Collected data
--- --- ---

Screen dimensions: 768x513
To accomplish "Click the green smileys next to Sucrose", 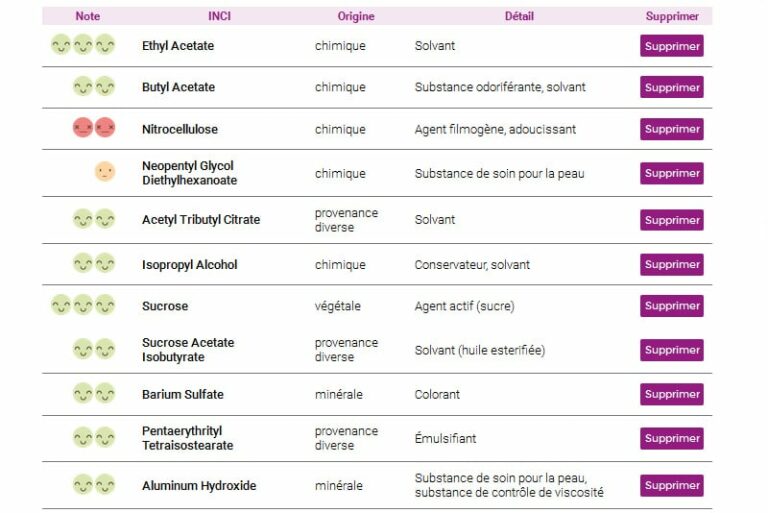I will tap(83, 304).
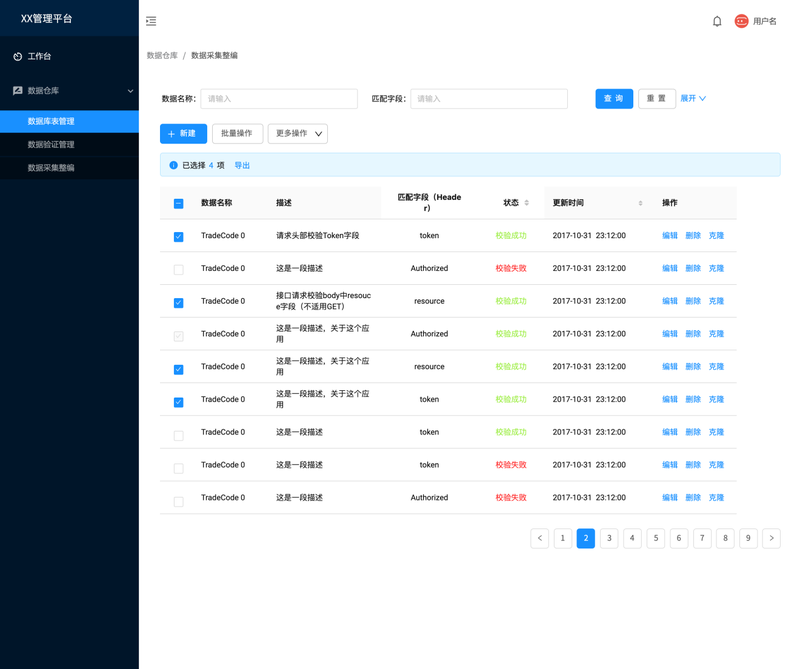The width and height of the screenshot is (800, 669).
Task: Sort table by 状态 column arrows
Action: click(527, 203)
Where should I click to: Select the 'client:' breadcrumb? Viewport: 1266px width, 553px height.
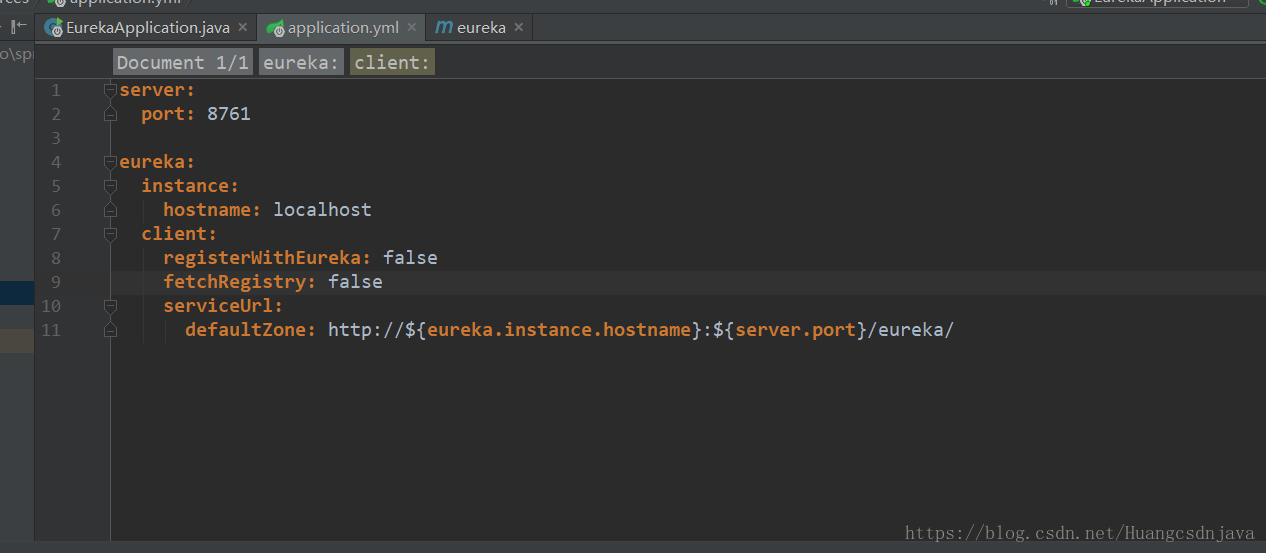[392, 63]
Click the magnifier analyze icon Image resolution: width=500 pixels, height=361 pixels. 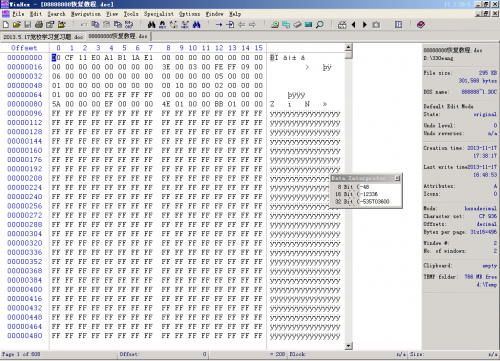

--- --- ---

Exercise goal: Every line from the one containing "Where should I" through the end of the records is to be returned exactly, and those lines alone; pictures are dropped.

Written answer:
Where should I click to: Select the 'client:' breadcrumb? Viewport: 1266px width, 553px height.
[392, 63]
Click the magnifier analyze icon Image resolution: width=500 pixels, height=361 pixels. 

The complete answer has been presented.